[TEXT EXCERPT]:
********************

To make a breadboard, an array of these clips is embedded in a plastic block which holds them in place and insulates them from each other, like this:
Depending on the size and arrangement of the clips, we get either a socket strip or a bus strip. The socket strip is used for connecting components together. It has two rows of short (5 contact) clips arranged one above another, like this:
The bus strip is used to distribute power and ground voltages through the circuit. It has four long clips arranged lengthwise, like this:
Note that in their infinite wisdom, the manufacturer elected not to join the adjacent contact strips into a single full-length contact strip. If this is what you want, you will have to bridge the central gap yourself.
When we combine two socket strips, three bus strips, and three binding posts on a plastic base, we get the breadboard:
In this picture we have replaced the plastic covers, hiding the connections
The breadboard lets us connect components together and by wiring the bus strips to the binding posts and the binding posts to the power supply, to connect the power supply to the circuit. Now what we need is a way to bring connections from the rest of the instruments into the breadboard.
Organizing Your Breadboard
The first few Labs are something of a "warm up" in terms of utilizing the breadboard. We will use only one or two of the components at first and will build circuits consisting of more components near the end of lab sessions. As we get closer to the final lab, we will be constructing more complicated circuits having more external connections.
To keep the boards from degenerating into chaos, we need to organize the layout and wiring on the breadboard.
There are several aspects to this organization ranging from small details to the big picture.
Colour Coding
The wire reels contain an assortment of different coloured wires. You could just pick pieces of wire at random, or you could try to use the different colours to designate different signals. There aren’t enough colours for every signal, but you can use different colours to denote different classes of signals.

********************

[DATA SUPPLIED]:
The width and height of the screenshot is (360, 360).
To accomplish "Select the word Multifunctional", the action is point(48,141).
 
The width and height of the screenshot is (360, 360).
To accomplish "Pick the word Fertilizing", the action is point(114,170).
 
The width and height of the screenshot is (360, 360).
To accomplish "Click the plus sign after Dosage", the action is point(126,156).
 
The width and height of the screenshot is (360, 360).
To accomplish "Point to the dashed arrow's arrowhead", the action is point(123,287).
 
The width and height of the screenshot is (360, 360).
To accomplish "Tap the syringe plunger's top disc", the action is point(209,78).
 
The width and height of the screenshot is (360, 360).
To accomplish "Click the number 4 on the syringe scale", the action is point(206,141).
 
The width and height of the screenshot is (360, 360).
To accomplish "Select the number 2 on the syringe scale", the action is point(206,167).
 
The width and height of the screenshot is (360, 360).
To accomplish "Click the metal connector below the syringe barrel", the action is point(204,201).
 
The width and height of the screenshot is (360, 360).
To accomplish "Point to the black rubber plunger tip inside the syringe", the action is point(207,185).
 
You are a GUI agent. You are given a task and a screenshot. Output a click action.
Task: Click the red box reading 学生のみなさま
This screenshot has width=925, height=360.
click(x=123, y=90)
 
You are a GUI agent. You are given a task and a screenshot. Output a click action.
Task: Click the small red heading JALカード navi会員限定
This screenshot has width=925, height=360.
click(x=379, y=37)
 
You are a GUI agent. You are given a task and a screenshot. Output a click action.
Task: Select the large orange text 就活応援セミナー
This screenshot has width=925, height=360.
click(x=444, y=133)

********************

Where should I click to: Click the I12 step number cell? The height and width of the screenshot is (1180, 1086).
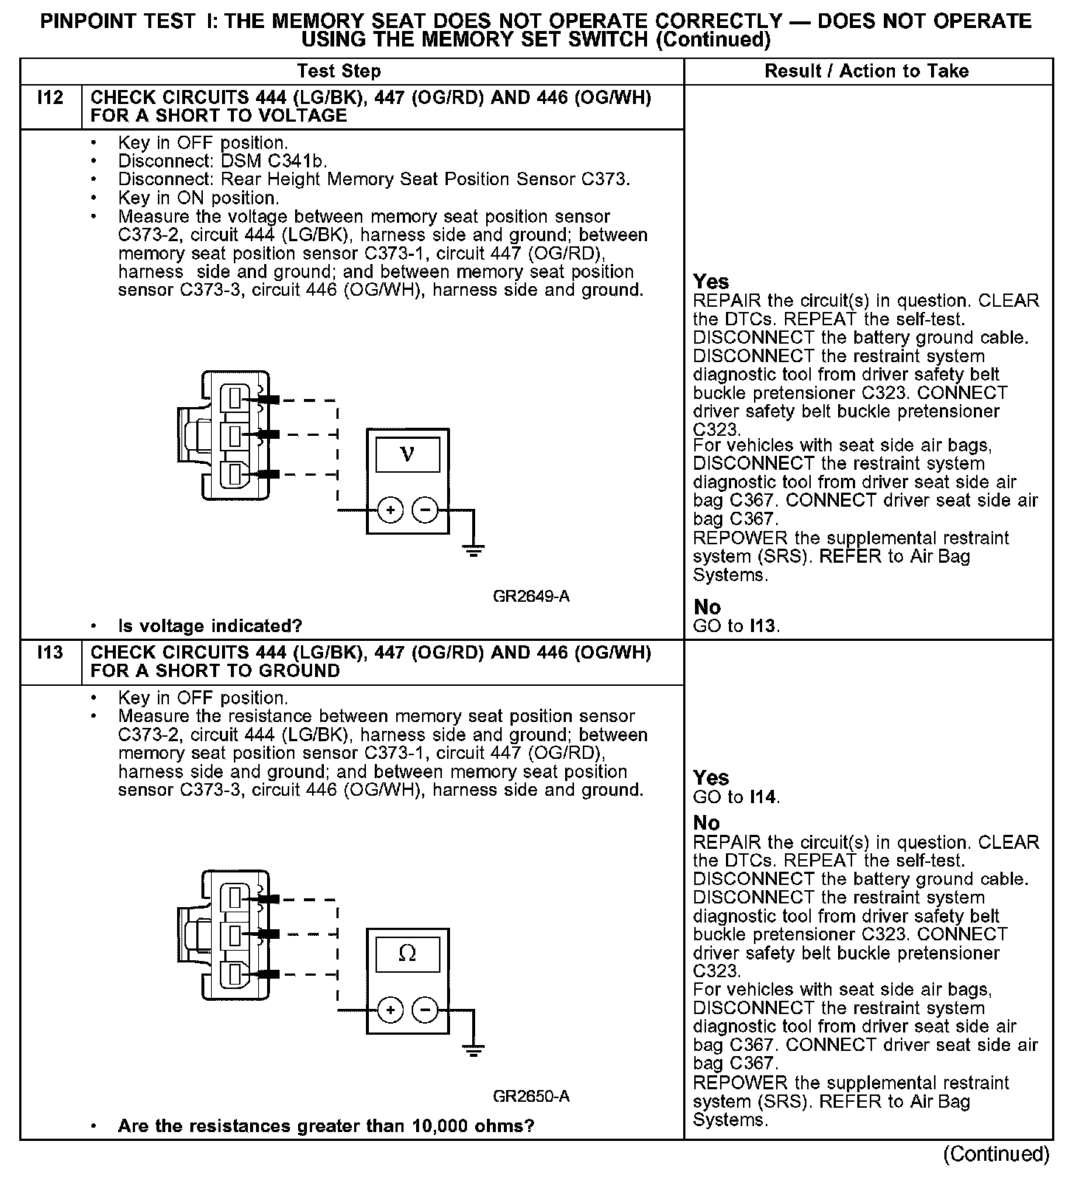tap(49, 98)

********************

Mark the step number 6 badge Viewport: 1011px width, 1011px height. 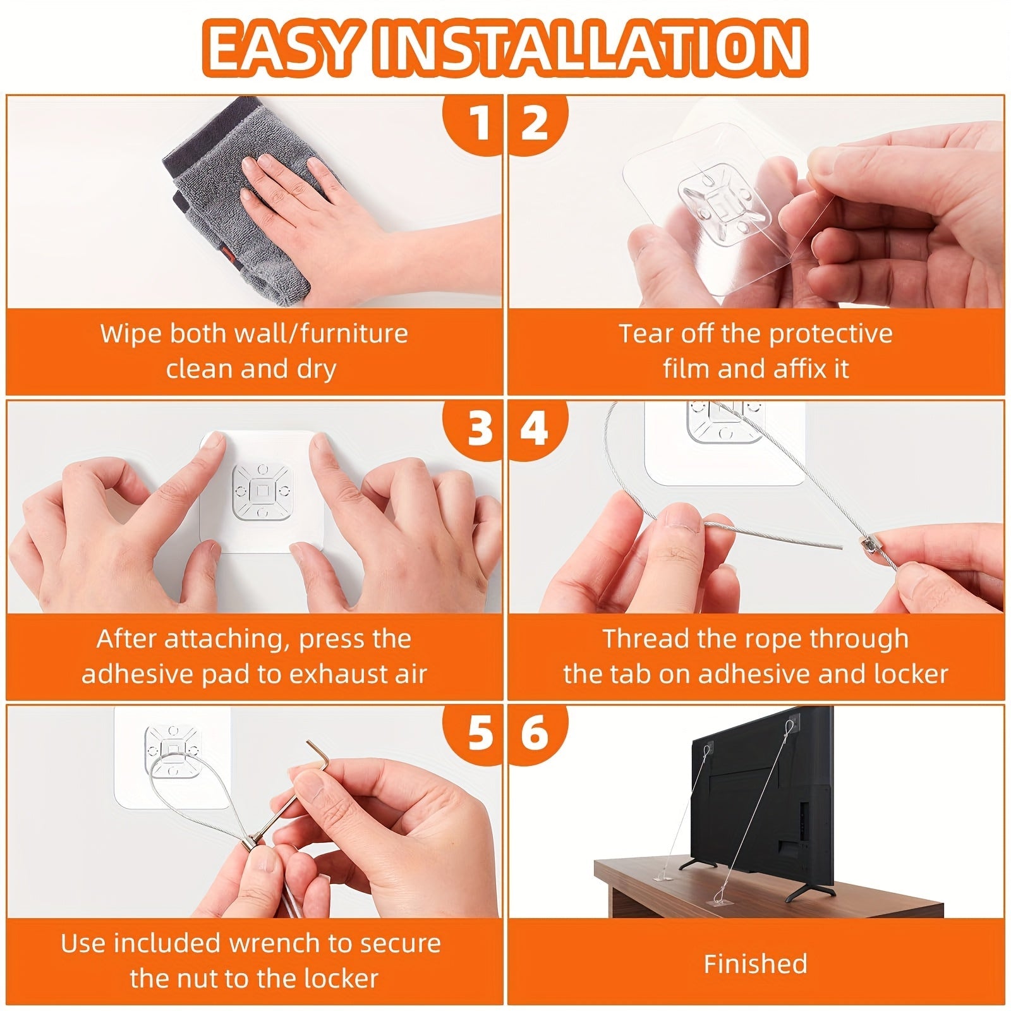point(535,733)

********************

[EXERCISE TASK]:
In the breadboard text, how many long clips does a bus strip have, and how are they arranged?

[CORRECT OUTPUT]:
Four long clips, arranged lengthwise.